Today, the integration of AI surpasses paperwork. Imaging and diagnostics are among the most visible successes. Radiologists and ophthalmologists routinely use AI to detect cancers and retinal changes that might otherwise go unnoticed. However, NPR reported a cautionary finding: gastroenterologists who grew accustomed to AI‑assistance became 20% less accurate once the system was turned off.
Dr Phil: “That study hit home for a lot of us. It’s a reminder that AI should sharpen our intuition, not dull it. The tools are incredible, but we still have to keep thinking.”
Predictive analytics are also maturing quickly. Systems now flag sepsis and readmission risks in real time, prompting earlier interventions. Remote‑monitoring systems continually analyze chronic‑disease markers so doctors can proactively adjust treatments before problems escalate.

■ **What is expected**
Answer these questions from the excerpt on AI in medicine:
(a) According to NPR, how much less accurate did gastroenterologists become once the AI system was turned off?
(b) What two risks do systems now flag in real time?
(c) What does Dr Phil say AI should do to doctors' intuition?

■ **Source data**
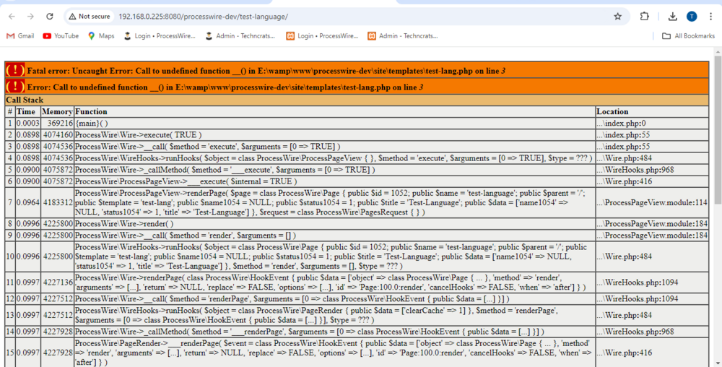
Task: Reload the current page
Action: (x=49, y=16)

■ **Written solution**
(a) 20% less accurate.
(b) Sepsis and readmission risks.
(c) Sharpen it, not dull it.